## BEGIN Data supplied
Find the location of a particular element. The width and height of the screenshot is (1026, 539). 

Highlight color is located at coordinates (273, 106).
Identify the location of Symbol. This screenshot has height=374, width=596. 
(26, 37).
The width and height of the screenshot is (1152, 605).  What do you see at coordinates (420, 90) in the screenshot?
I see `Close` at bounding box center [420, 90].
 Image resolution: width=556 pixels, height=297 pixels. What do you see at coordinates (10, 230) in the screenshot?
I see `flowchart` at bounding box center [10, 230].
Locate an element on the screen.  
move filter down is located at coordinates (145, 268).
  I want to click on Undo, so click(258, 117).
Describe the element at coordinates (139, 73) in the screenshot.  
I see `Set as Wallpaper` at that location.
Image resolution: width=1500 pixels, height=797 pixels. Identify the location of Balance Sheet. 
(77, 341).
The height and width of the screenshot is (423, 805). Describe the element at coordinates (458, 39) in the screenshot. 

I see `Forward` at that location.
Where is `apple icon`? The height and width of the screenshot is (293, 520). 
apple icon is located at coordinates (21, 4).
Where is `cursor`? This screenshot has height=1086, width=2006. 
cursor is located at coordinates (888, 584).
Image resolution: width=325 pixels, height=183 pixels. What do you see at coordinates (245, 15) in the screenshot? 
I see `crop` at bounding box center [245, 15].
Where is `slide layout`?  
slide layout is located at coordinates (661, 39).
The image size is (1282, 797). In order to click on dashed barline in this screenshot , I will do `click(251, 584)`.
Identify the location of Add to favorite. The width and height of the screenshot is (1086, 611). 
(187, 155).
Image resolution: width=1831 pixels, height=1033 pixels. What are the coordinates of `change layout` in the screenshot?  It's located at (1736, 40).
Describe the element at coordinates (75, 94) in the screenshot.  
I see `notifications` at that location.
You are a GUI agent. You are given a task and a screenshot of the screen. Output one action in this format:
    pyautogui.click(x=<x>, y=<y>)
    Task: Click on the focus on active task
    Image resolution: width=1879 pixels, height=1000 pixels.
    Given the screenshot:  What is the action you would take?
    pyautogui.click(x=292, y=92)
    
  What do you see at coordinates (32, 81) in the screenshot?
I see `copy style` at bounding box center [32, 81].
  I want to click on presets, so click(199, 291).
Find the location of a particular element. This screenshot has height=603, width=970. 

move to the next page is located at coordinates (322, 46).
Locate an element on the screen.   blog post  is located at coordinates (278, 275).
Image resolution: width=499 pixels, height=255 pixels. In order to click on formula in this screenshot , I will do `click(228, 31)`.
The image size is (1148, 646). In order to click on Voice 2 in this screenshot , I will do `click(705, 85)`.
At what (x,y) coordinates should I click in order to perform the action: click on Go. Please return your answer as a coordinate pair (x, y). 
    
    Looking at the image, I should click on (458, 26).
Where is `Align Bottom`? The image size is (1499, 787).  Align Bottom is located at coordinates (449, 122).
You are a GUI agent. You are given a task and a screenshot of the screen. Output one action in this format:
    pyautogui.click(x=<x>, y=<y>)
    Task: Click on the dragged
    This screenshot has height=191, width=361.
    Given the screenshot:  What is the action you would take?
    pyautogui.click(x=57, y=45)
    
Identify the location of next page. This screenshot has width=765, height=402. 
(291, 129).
## END Data supplied
= Problem to work on =
Reproduce the data above verbatim, line for line.

= Exercise solution =
Find the location of a particular element. The width and height of the screenshot is (1026, 539). 

Highlight color is located at coordinates (273, 106).
Identify the location of Symbol. This screenshot has height=374, width=596. 
(26, 37).
The width and height of the screenshot is (1152, 605).  What do you see at coordinates (420, 90) in the screenshot?
I see `Close` at bounding box center [420, 90].
 Image resolution: width=556 pixels, height=297 pixels. What do you see at coordinates (10, 230) in the screenshot?
I see `flowchart` at bounding box center [10, 230].
Locate an element on the screen.  
move filter down is located at coordinates (145, 268).
  I want to click on Undo, so click(258, 117).
Describe the element at coordinates (139, 73) in the screenshot.  
I see `Set as Wallpaper` at that location.
Image resolution: width=1500 pixels, height=797 pixels. Identify the location of Balance Sheet. 
(77, 341).
The height and width of the screenshot is (423, 805). Describe the element at coordinates (458, 39) in the screenshot. 

I see `Forward` at that location.
Where is `apple icon`? The height and width of the screenshot is (293, 520). 
apple icon is located at coordinates (21, 4).
Where is `cursor`? This screenshot has height=1086, width=2006. 
cursor is located at coordinates (888, 584).
Image resolution: width=325 pixels, height=183 pixels. What do you see at coordinates (245, 15) in the screenshot? 
I see `crop` at bounding box center [245, 15].
Where is `slide layout`?  
slide layout is located at coordinates (661, 39).
The image size is (1282, 797). In order to click on dashed barline in this screenshot , I will do `click(251, 584)`.
Identify the location of Add to favorite. The width and height of the screenshot is (1086, 611). 
(187, 155).
Image resolution: width=1831 pixels, height=1033 pixels. What are the coordinates of `change layout` in the screenshot?  It's located at (1736, 40).
Describe the element at coordinates (75, 94) in the screenshot.  
I see `notifications` at that location.
You are a GUI agent. You are given a task and a screenshot of the screen. Output one action in this format:
    pyautogui.click(x=<x>, y=<y>)
    Task: Click on the focus on active task
    Image resolution: width=1879 pixels, height=1000 pixels.
    Given the screenshot:  What is the action you would take?
    pyautogui.click(x=292, y=92)
    
  What do you see at coordinates (32, 81) in the screenshot?
I see `copy style` at bounding box center [32, 81].
  I want to click on presets, so click(199, 291).
Find the location of a particular element. This screenshot has height=603, width=970. 

move to the next page is located at coordinates (322, 46).
Locate an element on the screen.   blog post  is located at coordinates (278, 275).
Image resolution: width=499 pixels, height=255 pixels. In order to click on formula in this screenshot , I will do `click(228, 31)`.
The image size is (1148, 646). In order to click on Voice 2 in this screenshot , I will do `click(705, 85)`.
At what (x,y) coordinates should I click in order to perform the action: click on Go. Please return your answer as a coordinate pair (x, y). 
    
    Looking at the image, I should click on (458, 26).
Where is `Align Bottom`? The image size is (1499, 787).  Align Bottom is located at coordinates (449, 122).
You are a GUI agent. You are given a task and a screenshot of the screen. Output one action in this format:
    pyautogui.click(x=<x>, y=<y>)
    Task: Click on the dragged
    This screenshot has height=191, width=361.
    Given the screenshot:  What is the action you would take?
    pyautogui.click(x=57, y=45)
    
Identify the location of next page. This screenshot has width=765, height=402. 
(291, 129).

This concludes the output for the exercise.